Wednesday, June 18, 2014

Archaeology and Heritage of the Human Movement into Space

A new book on space archaeology is about to be released (August): Archaeology and Heritage of the Human Movement into Space, edited by Beth Laura O'Leary and P.J. Capelotti. It's based around papers from a session at the Society for American Archaeology last year.

My offering is about the kinds of data we can access about orbital objects and their cultural meanings. A key part of my argument is based around a brilliant photograph taken by Dr Marco Langbroek, a Palaeolithic archaeologist and astrographer, of a section of geostationary orbit. I look at what the spatial relationship between the satellites says about geopolitics, the spectrum landscape between Earth and space, and even go a bit of Deleuze and Guattari (this surprised me as much as I expect it surprises you).

Here's a taster:
Spectrum is both a driver of satellite telecommunications technology and an invisible ‘soup’ in which the spacecraft swim. This makes it very different from sensory landscapes of human interaction, composed of visible light wavelengths, sound, and the molecular interactions of smell and touch. It is truly non-human and robotic; our interaction with it can only be mediated by antennas and signal processors.
And there's much more where that came from.

There are many other fascinating chapters, and we're very excited about the book, which captures the state of the discipline 11 years after the 5th World Archaeological Congress in 2003.


Friday, June 06, 2014

Evolution, orbital debris, and Laika's ghost

Laika's Ghost is a short story by Canadian science fiction writer Karl Schroeder. Gardner Dozois (I love you, Gardner, best science fiction editor in the world ever) included it in his Mammoth Book of Best New SF 25 (2012). Dozois' introduction says the story 'takes us to a desolate future Russia haunted by ghosts of the Soviet past, where a game is being played for the highest stakes of all'.

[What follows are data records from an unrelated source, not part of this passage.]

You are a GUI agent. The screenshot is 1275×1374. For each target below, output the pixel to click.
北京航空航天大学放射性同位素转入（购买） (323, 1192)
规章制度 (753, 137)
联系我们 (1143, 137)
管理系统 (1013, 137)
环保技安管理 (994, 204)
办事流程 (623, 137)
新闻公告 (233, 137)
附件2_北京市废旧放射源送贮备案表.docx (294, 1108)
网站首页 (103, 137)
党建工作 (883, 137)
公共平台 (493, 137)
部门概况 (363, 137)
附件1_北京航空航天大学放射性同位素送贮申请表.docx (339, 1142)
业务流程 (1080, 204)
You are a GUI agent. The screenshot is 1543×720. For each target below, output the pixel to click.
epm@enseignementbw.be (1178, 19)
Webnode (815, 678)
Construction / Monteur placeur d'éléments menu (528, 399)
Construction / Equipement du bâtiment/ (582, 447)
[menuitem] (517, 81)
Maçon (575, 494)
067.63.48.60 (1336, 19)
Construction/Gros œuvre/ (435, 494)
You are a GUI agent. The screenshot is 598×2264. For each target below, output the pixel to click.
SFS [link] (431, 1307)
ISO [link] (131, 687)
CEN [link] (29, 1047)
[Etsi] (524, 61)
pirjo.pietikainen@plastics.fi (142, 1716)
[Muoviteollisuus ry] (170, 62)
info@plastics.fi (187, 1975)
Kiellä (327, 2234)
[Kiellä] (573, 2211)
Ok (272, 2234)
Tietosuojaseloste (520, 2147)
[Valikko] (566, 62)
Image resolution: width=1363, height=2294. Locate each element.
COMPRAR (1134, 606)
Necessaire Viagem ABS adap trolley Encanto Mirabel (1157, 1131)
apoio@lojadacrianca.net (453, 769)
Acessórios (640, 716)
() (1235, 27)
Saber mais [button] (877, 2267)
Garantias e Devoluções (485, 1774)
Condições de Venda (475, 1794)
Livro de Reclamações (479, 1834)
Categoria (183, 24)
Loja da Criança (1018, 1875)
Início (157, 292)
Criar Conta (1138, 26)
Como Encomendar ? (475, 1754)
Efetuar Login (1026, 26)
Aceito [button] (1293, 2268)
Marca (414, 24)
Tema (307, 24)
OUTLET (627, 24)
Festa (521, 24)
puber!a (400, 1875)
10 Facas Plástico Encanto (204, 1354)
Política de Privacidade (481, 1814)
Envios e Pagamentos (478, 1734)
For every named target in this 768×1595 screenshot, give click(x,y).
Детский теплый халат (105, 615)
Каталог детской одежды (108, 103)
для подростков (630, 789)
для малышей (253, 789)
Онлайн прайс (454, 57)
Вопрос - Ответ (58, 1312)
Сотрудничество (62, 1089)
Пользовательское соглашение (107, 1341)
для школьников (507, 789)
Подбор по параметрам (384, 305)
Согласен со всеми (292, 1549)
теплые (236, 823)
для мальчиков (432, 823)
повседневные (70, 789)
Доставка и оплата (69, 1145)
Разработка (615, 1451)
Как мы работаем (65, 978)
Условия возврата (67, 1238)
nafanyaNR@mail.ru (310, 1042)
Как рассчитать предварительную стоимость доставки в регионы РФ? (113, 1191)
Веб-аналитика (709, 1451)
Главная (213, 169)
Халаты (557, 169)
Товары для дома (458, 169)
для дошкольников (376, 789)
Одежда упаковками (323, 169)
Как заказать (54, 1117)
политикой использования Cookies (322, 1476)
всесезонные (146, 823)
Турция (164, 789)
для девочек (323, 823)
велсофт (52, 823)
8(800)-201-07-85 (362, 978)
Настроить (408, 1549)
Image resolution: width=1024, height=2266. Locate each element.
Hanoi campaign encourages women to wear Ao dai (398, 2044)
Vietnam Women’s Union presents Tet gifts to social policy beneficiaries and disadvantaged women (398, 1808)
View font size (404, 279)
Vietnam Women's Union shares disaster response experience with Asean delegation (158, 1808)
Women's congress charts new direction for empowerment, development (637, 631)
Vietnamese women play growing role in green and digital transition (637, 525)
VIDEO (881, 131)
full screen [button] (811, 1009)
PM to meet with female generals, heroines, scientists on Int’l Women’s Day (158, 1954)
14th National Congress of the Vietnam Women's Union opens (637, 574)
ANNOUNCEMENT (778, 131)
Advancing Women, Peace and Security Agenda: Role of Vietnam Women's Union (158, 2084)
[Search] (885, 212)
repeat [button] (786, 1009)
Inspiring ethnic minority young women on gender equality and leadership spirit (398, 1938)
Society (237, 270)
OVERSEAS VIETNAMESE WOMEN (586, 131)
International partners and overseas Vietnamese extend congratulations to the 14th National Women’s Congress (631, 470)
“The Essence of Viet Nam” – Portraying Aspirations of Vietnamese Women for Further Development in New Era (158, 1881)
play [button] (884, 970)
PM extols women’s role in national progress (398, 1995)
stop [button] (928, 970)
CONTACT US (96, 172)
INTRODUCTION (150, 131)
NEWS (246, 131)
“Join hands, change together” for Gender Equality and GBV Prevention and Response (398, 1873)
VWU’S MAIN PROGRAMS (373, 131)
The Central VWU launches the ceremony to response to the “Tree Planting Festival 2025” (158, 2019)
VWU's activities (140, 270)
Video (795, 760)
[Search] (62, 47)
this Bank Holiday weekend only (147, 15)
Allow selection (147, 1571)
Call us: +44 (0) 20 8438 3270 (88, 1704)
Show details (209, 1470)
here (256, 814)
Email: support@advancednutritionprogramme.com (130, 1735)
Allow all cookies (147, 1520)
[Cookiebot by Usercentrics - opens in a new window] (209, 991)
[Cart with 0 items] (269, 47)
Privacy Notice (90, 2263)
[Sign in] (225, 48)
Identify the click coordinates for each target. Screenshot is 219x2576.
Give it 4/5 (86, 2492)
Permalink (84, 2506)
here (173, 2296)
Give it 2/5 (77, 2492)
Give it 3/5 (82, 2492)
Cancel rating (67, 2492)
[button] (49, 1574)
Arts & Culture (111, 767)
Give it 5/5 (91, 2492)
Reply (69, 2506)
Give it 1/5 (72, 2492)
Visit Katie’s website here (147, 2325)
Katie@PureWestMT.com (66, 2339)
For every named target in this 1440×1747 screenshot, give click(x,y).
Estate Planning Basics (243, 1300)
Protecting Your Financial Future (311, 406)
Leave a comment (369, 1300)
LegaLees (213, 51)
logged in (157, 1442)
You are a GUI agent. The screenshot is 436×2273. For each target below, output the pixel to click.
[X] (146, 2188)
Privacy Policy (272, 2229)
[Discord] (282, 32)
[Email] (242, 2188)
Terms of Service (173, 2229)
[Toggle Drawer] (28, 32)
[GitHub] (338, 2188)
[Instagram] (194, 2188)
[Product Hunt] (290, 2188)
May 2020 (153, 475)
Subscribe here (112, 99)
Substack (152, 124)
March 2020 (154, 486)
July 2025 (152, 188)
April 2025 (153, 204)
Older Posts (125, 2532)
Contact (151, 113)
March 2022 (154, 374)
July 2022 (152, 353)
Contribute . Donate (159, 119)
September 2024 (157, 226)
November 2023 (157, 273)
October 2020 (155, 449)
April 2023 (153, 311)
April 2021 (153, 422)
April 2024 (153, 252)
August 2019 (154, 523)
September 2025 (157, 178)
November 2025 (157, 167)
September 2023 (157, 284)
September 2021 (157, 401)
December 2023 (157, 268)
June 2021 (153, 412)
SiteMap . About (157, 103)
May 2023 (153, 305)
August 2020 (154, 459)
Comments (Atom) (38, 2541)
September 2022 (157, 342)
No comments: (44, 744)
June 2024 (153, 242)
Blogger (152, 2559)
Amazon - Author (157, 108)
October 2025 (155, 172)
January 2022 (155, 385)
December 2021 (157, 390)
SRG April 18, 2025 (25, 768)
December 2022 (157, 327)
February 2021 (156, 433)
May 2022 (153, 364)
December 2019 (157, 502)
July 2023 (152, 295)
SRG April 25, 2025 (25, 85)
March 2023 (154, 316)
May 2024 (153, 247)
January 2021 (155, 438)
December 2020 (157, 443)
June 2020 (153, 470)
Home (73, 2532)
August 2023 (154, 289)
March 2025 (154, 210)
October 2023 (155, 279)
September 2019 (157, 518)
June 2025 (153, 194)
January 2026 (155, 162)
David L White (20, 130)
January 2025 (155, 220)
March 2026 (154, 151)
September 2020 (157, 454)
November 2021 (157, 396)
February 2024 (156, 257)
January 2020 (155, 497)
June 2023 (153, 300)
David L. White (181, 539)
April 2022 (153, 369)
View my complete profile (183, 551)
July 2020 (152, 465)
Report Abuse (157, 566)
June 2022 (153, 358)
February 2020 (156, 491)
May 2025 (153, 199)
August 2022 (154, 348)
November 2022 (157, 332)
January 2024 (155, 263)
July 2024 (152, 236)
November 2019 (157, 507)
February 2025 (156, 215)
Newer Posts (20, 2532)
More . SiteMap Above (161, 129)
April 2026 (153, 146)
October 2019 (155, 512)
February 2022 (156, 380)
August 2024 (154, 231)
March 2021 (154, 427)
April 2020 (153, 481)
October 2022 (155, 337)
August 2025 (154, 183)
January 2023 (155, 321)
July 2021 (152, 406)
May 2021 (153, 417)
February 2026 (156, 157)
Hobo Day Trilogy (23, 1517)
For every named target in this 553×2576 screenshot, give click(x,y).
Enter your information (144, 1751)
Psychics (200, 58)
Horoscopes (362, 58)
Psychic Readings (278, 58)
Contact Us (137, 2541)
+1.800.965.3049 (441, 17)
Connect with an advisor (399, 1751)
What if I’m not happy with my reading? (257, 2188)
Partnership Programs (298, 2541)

Don't worry, there are no spoilers. The following passage, naturally, struck me. One of the characters, Ambrose, laments:
Then when I was twelve the Pakistan-Indian war happened and they blew up each other's satellites. All that debris from the explosions is going to be up there for centuries! You can't even get a manned [sic] spacecraft through that cloud, it's like shrapnel. Hell, they haven't even cleared low Earth orbit to restart the orbital tourist industry. I'll never get to really go there! None of us will. We're never getting off this sinkhole. 
In this scenario, human access to space has been closed off by a catastrophic space debris event, killing a vibrant space tourism industry, and with it dreams of Martian settlement. Earth governments or authorities - 'they' - appear helpless, unable or unwilling to initiate a clean-up operation.

The last image is compelling. Ambrose paints the Earth as a sinkhole, a low energy point of stable equilibrium in a dynamical system, that we're stranded at the bottom of. How will we scale the gravity walls to emerge into space now? Outside is the danger of shrapnel, as if it were a WWI trench.

To my archaeologist's mind, another vision comes: the famous sinkhole site in South Africa, Swartkrans, where it was first discovered that our ancestors the Australopithecines were not mighty hunters kick-starting the evolutionary process to modern humans by cooking a few chops, (while defending the female-types cowering back in the cave from leopards), but were rather prey to the carnivores instead.

What is the archaeological signature of a culture that made it into space and then retreated? In this future scenario, Earth becomes Swartkrans rather than Olduvai.